Anyway. That was that. If Gus does see a therapist, it won’t be what you’re envisioning, lying on a couch and talking about the digger we wouldn’t let him have when he was two and how it scarred him emotionally so now he doesn’t think he can commit to a serious relationship with any plastic toy, ever. She’ll have a group of kids, and they’ll all troop off together for an hour or so on Wednesday mornings for some slightly-more-structured play. And it will happen within the kindergarten day, so it won’t be Yet Another Thing I Have To Remember, which is good, because I’m already past capacity. So okay. We’ll see.

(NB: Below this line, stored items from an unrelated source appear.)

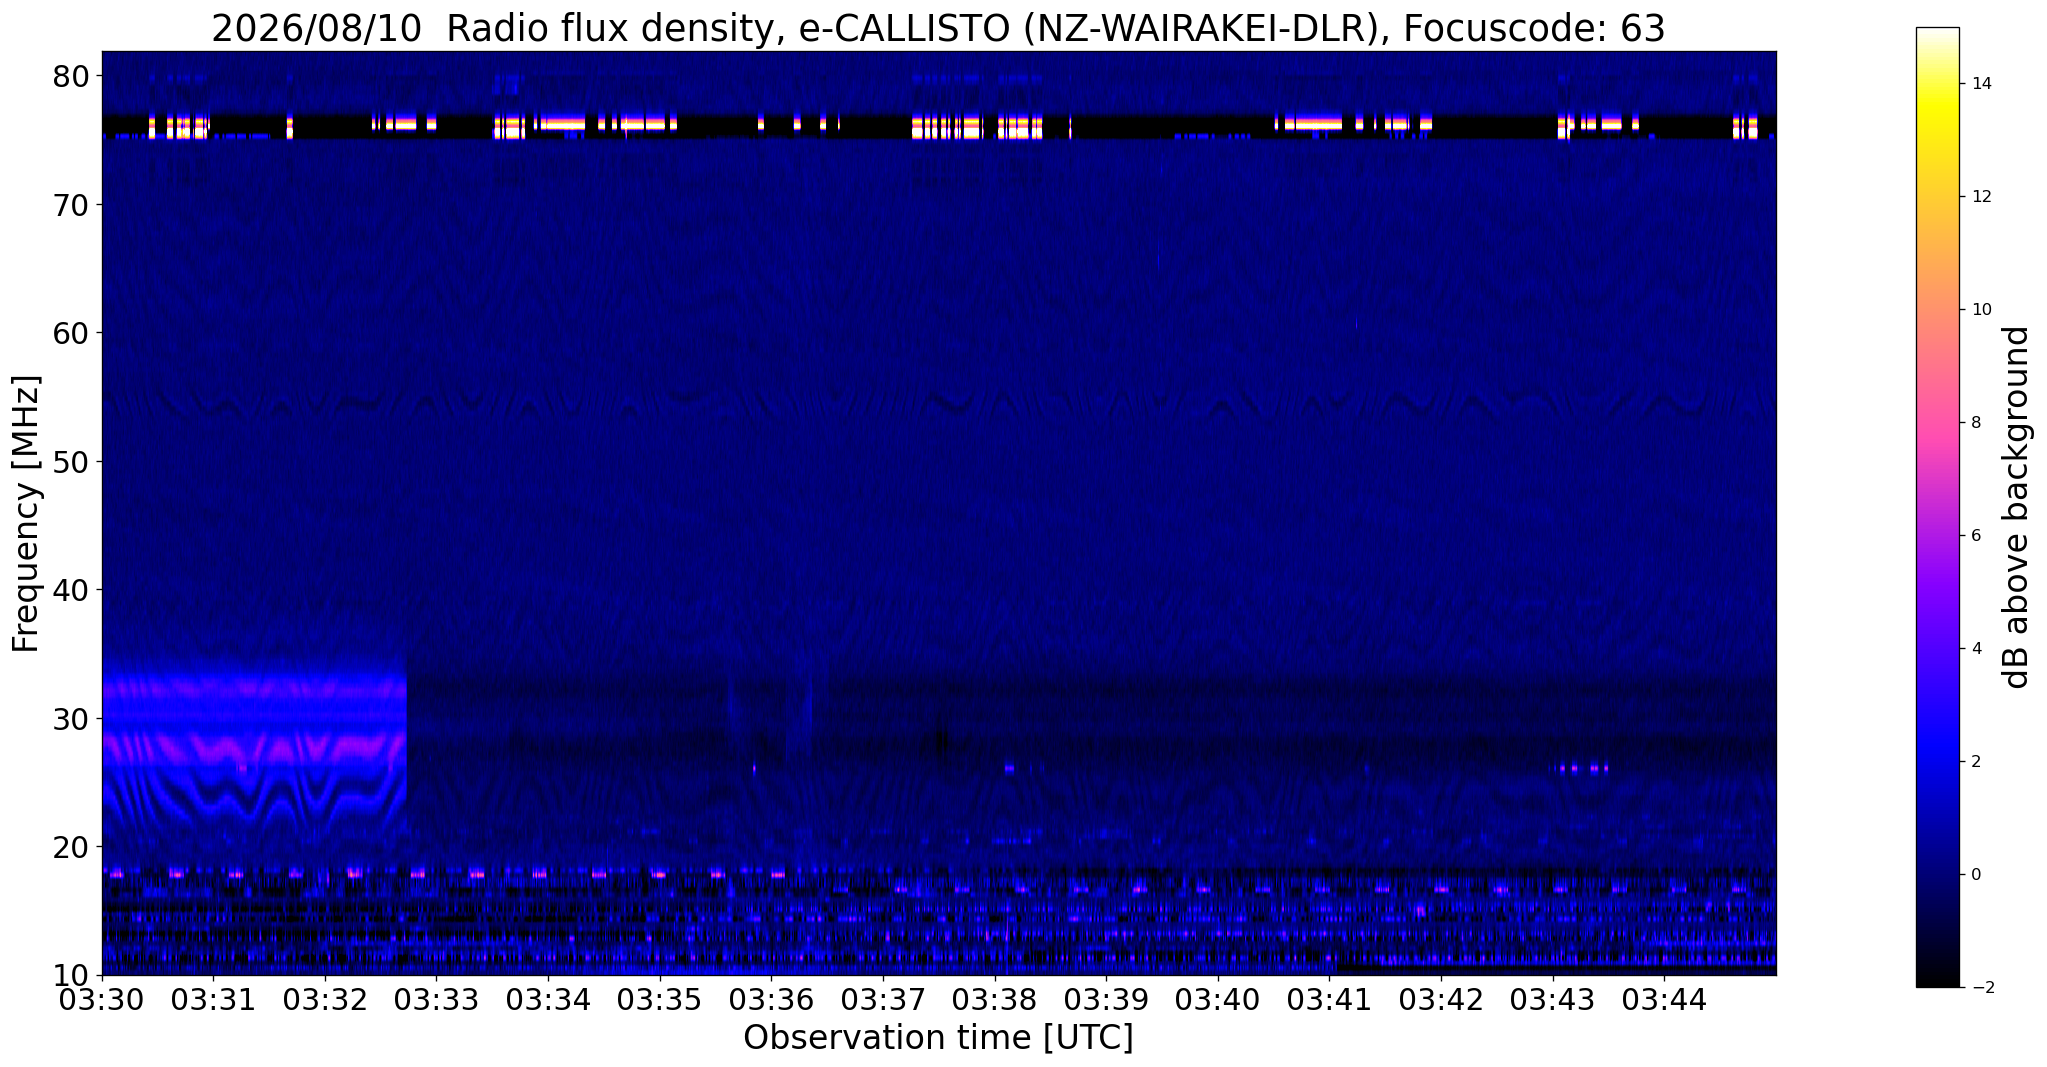The image size is (2047, 1067).
Task: Click the 03:33 time axis label
Action: coord(436,999)
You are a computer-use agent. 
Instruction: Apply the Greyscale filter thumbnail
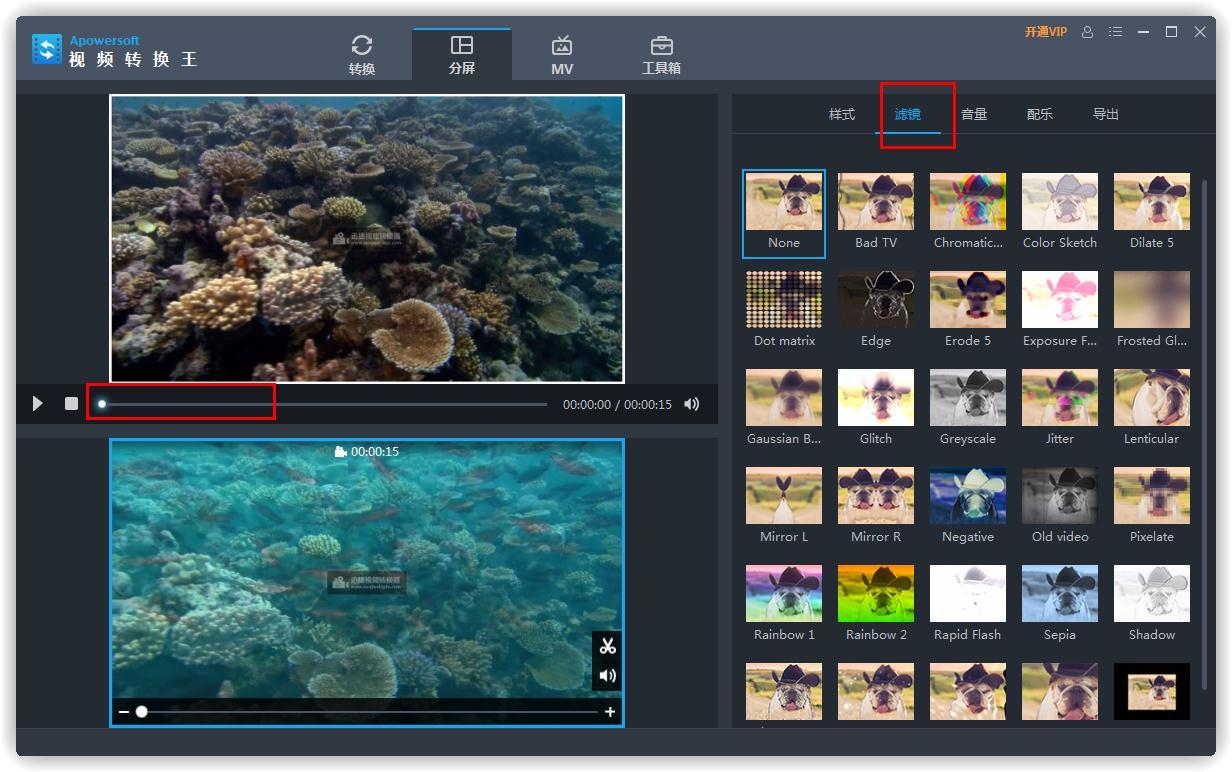click(968, 398)
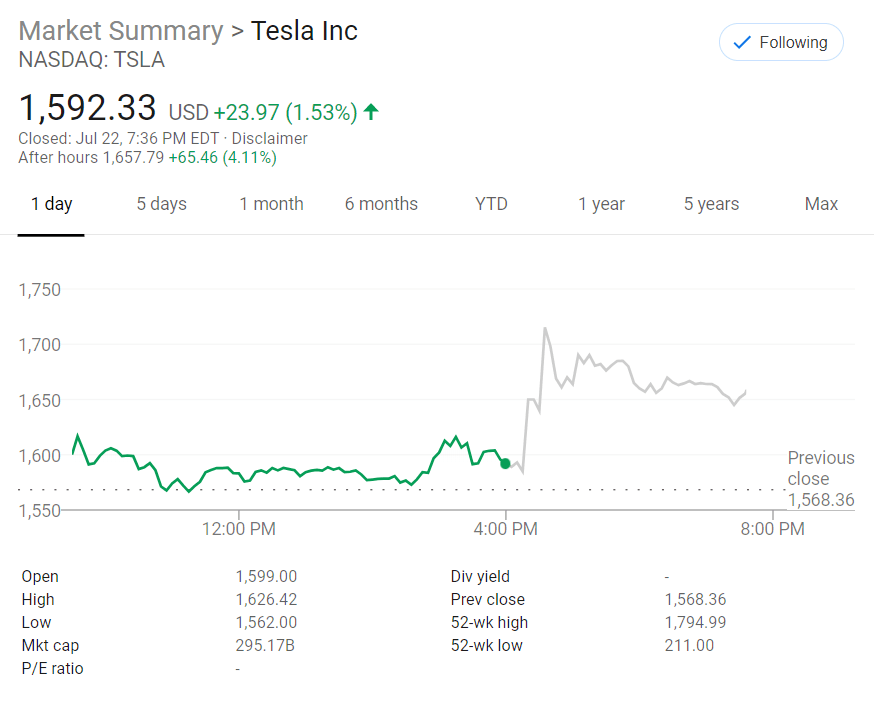Click the Tesla Inc title
874x712 pixels.
[x=304, y=31]
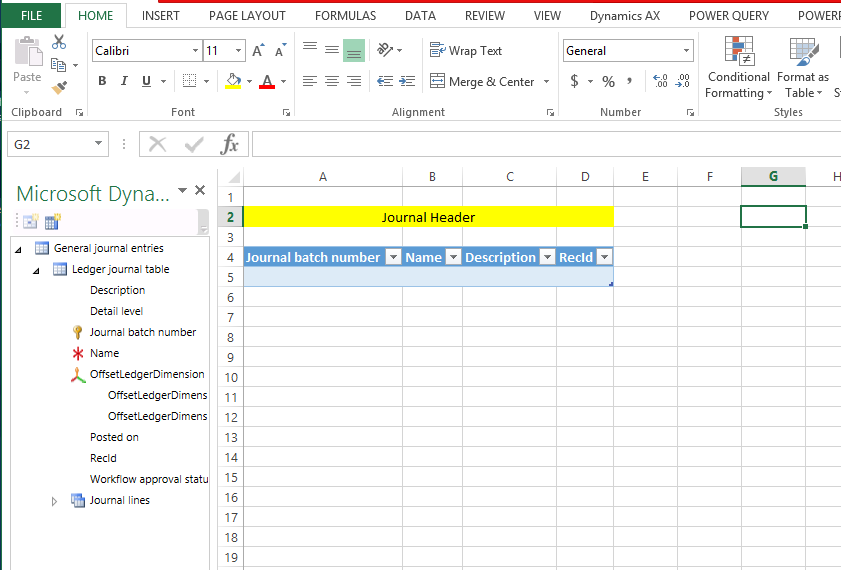The image size is (841, 570).
Task: Expand the Journal lines tree node
Action: [54, 501]
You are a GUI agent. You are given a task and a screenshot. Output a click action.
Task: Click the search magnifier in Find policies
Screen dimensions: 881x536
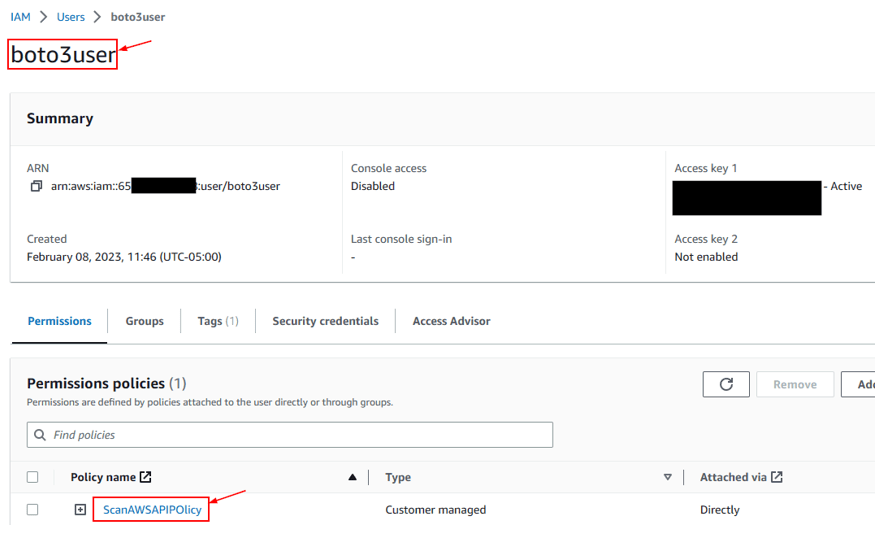pos(40,435)
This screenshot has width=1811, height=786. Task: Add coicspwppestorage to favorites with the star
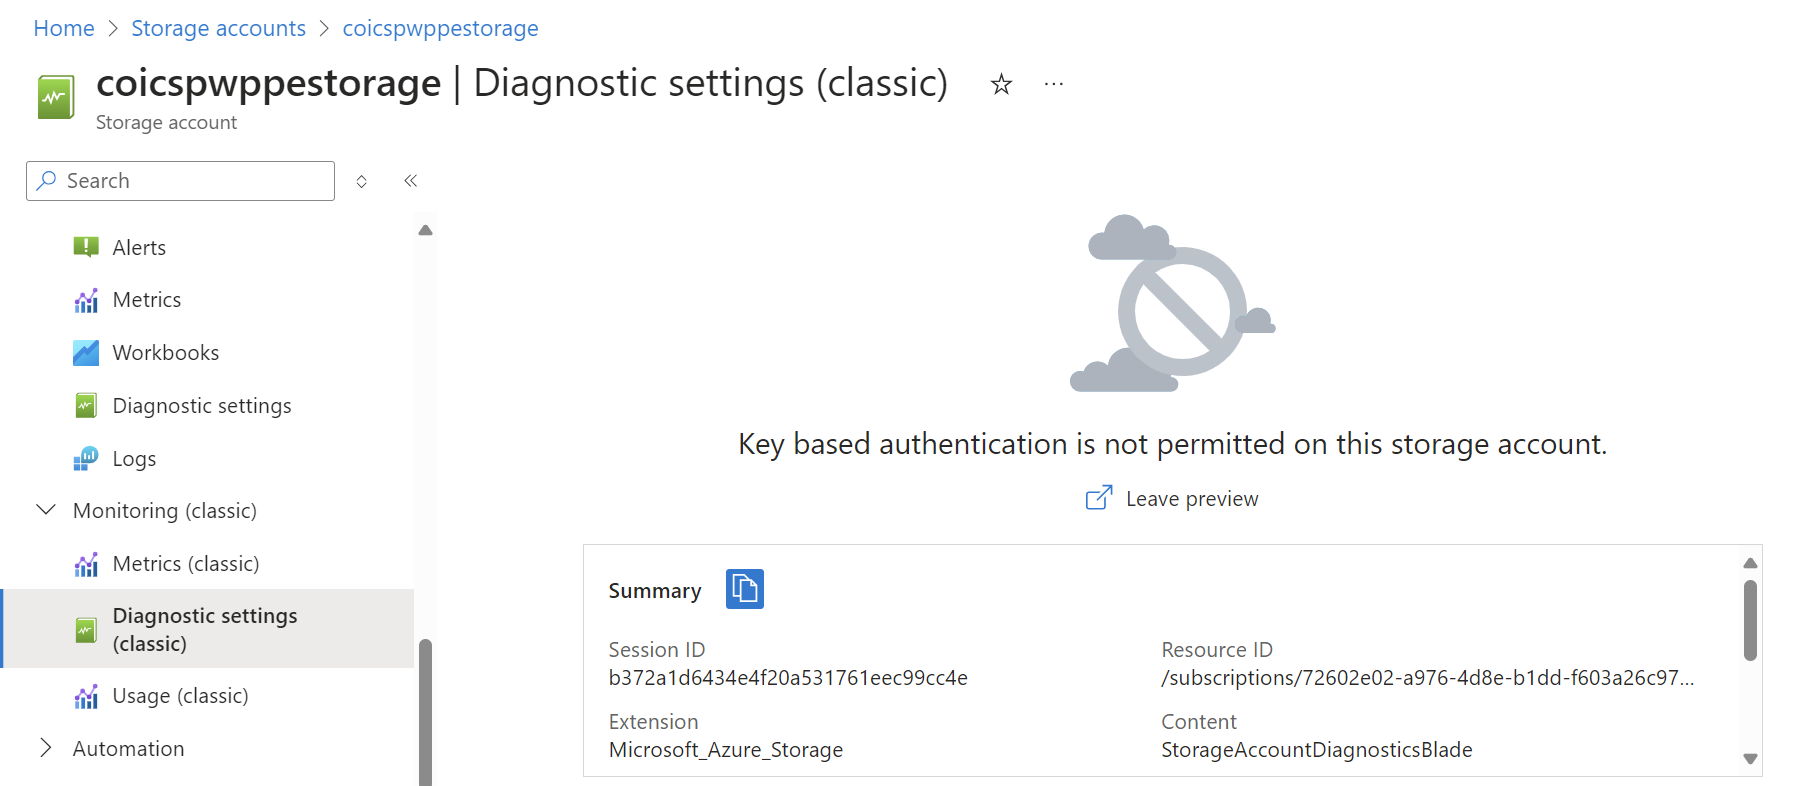click(1000, 84)
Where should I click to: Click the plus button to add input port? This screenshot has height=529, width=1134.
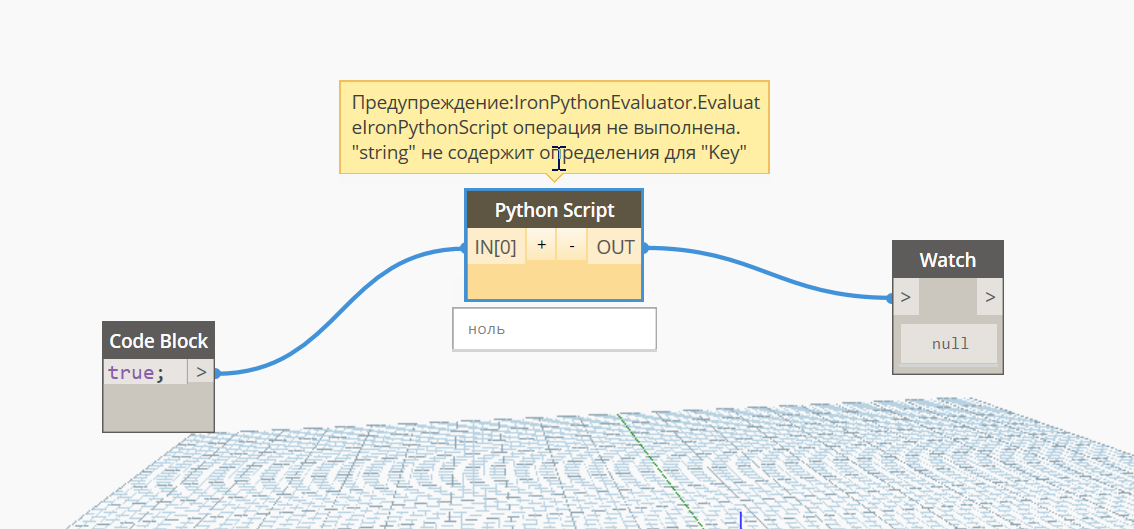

I talked to Mom last night. She sounded much better, much more cheerful. She saw a doctor yesterday, and he thinks that the tumor in her back, while it’s not growing, is pressing on her spinal cord, which is why she’s losing some motor control in her legs. She’s taking, um, Dexamethecin (sp?) 3x/day to shrink the tumor back and return some sensory-whatever. But she still has to get a wheelchair, which she is cheerful about because it’s much easier than having Jerry half-carry her around all the time. And a hospital bed in the living-room, because she keeps scooching down on the couch and can’t really get herself back up.
The methadone was knocking her out, but they’ve adjusted the dosage, so now it’s controlling the pain but she’s staying alert, so that’s better. Her moods are evening out a bit, and she’s getting physical therapy and occupational therapy. She probably won’t get better enough to walk again, at least not to the point of not needing a wheelchair, but she is getting to a situation she can live with. That’s a relief. And if she can avoid any kind of infection while she’s still so weak, she probably won’t die anytime soon. All good news.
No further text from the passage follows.